● **YOUR TASK**:
Restate the material verbatim, every line included.
── DATA SUPPLIED
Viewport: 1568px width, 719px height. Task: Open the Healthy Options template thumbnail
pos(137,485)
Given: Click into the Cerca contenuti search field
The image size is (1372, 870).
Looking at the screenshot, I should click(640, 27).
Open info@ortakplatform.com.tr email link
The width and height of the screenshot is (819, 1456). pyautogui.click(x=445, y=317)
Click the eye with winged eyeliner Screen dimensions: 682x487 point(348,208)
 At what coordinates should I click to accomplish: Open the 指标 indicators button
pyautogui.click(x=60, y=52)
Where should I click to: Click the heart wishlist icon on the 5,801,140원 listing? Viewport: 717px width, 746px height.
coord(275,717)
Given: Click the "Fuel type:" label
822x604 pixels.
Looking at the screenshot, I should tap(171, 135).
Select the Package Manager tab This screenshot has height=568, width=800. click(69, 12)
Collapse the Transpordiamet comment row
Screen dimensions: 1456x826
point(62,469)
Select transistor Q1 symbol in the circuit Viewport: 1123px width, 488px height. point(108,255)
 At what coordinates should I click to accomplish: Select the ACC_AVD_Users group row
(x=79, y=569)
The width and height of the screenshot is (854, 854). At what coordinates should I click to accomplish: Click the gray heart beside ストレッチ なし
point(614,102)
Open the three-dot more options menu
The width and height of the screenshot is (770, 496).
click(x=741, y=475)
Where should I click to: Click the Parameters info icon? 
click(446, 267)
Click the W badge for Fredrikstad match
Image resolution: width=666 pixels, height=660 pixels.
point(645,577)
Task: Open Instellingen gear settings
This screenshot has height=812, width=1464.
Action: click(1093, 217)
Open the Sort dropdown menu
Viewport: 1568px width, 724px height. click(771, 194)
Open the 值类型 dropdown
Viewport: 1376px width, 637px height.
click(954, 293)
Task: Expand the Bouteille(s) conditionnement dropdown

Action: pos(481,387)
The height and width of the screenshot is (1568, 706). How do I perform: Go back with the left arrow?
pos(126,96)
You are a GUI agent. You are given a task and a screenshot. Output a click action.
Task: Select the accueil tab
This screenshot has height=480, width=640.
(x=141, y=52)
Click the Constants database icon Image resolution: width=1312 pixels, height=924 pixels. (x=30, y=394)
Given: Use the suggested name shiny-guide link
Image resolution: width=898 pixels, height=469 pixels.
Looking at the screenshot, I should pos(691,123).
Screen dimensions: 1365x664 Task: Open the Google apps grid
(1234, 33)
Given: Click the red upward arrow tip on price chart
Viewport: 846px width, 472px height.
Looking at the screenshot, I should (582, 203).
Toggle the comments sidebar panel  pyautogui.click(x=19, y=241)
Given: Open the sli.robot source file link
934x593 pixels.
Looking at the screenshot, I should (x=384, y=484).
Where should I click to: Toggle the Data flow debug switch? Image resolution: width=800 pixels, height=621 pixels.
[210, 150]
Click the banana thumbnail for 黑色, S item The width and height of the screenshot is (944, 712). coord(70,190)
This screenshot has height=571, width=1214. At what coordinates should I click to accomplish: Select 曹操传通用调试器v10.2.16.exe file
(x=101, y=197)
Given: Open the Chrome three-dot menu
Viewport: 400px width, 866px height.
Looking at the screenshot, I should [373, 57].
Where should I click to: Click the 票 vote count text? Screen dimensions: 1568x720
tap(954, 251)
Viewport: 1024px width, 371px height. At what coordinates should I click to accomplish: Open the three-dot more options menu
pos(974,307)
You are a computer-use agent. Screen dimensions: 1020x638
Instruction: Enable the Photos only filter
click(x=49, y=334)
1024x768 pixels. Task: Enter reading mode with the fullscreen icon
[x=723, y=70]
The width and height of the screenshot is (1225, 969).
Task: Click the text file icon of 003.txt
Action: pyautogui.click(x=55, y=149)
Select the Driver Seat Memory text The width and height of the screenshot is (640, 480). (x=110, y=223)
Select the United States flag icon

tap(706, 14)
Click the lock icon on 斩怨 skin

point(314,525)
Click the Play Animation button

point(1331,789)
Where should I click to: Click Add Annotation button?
────
● **WORKED SOLUTION**:
Viewport: 1568px width, 719px height. Task: Open the Healthy Options template thumbnail
pos(137,485)
Given: Click into the Cerca contenuti search field
The image size is (1372, 870).
Looking at the screenshot, I should click(640, 27).
Open info@ortakplatform.com.tr email link
The width and height of the screenshot is (819, 1456). pyautogui.click(x=445, y=317)
Click the eye with winged eyeliner Screen dimensions: 682x487 point(348,208)
 At what coordinates should I click to accomplish: Open the 指标 indicators button
pyautogui.click(x=60, y=52)
Where should I click to: Click the heart wishlist icon on the 5,801,140원 listing? Viewport: 717px width, 746px height.
coord(275,717)
Given: Click the "Fuel type:" label
822x604 pixels.
Looking at the screenshot, I should tap(171, 135).
Select the Package Manager tab This screenshot has height=568, width=800. click(69, 12)
Collapse the Transpordiamet comment row
Screen dimensions: 1456x826
point(62,469)
Select transistor Q1 symbol in the circuit Viewport: 1123px width, 488px height. point(108,255)
 At what coordinates should I click to accomplish: Select the ACC_AVD_Users group row
(x=79, y=569)
The width and height of the screenshot is (854, 854). At what coordinates should I click to accomplish: Click the gray heart beside ストレッチ なし
point(614,102)
Open the three-dot more options menu
The width and height of the screenshot is (770, 496).
click(x=741, y=475)
Where should I click to: Click the Parameters info icon? 
click(446, 267)
Click the W badge for Fredrikstad match
Image resolution: width=666 pixels, height=660 pixels.
point(645,577)
Task: Open Instellingen gear settings
This screenshot has height=812, width=1464.
Action: click(1093, 217)
Open the Sort dropdown menu
Viewport: 1568px width, 724px height. click(771, 194)
Open the 值类型 dropdown
Viewport: 1376px width, 637px height.
click(954, 293)
Task: Expand the Bouteille(s) conditionnement dropdown

Action: pos(481,387)
The height and width of the screenshot is (1568, 706). How do I perform: Go back with the left arrow?
pos(126,96)
You are a GUI agent. You are given a task and a screenshot. Output a click action.
Task: Select the accueil tab
This screenshot has height=480, width=640.
(x=141, y=52)
Click the Constants database icon Image resolution: width=1312 pixels, height=924 pixels. (x=30, y=394)
Given: Use the suggested name shiny-guide link
Image resolution: width=898 pixels, height=469 pixels.
Looking at the screenshot, I should pos(691,123).
Screen dimensions: 1365x664 Task: Open the Google apps grid
(1234, 33)
Given: Click the red upward arrow tip on price chart
Viewport: 846px width, 472px height.
Looking at the screenshot, I should (582, 203).
Toggle the comments sidebar panel  pyautogui.click(x=19, y=241)
Given: Open the sli.robot source file link
934x593 pixels.
Looking at the screenshot, I should (x=384, y=484).
Where should I click to: Toggle the Data flow debug switch? Image resolution: width=800 pixels, height=621 pixels.
[210, 150]
Click the banana thumbnail for 黑色, S item The width and height of the screenshot is (944, 712). coord(70,190)
This screenshot has height=571, width=1214. At what coordinates should I click to accomplish: Select 曹操传通用调试器v10.2.16.exe file
(x=101, y=197)
Given: Open the Chrome three-dot menu
Viewport: 400px width, 866px height.
Looking at the screenshot, I should [373, 57].
Where should I click to: Click the 票 vote count text? Screen dimensions: 1568x720
tap(954, 251)
Viewport: 1024px width, 371px height. At what coordinates should I click to accomplish: Open the three-dot more options menu
pos(974,307)
You are a computer-use agent. Screen dimensions: 1020x638
Instruction: Enable the Photos only filter
click(x=49, y=334)
1024x768 pixels. Task: Enter reading mode with the fullscreen icon
[x=723, y=70]
The width and height of the screenshot is (1225, 969).
Task: Click the text file icon of 003.txt
Action: pyautogui.click(x=55, y=149)
Select the Driver Seat Memory text The width and height of the screenshot is (640, 480). (x=110, y=223)
Select the United States flag icon

tap(706, 14)
Click the lock icon on 斩怨 skin

point(314,525)
Click the Play Animation button

point(1331,789)
Where should I click to: Click Add Annotation button?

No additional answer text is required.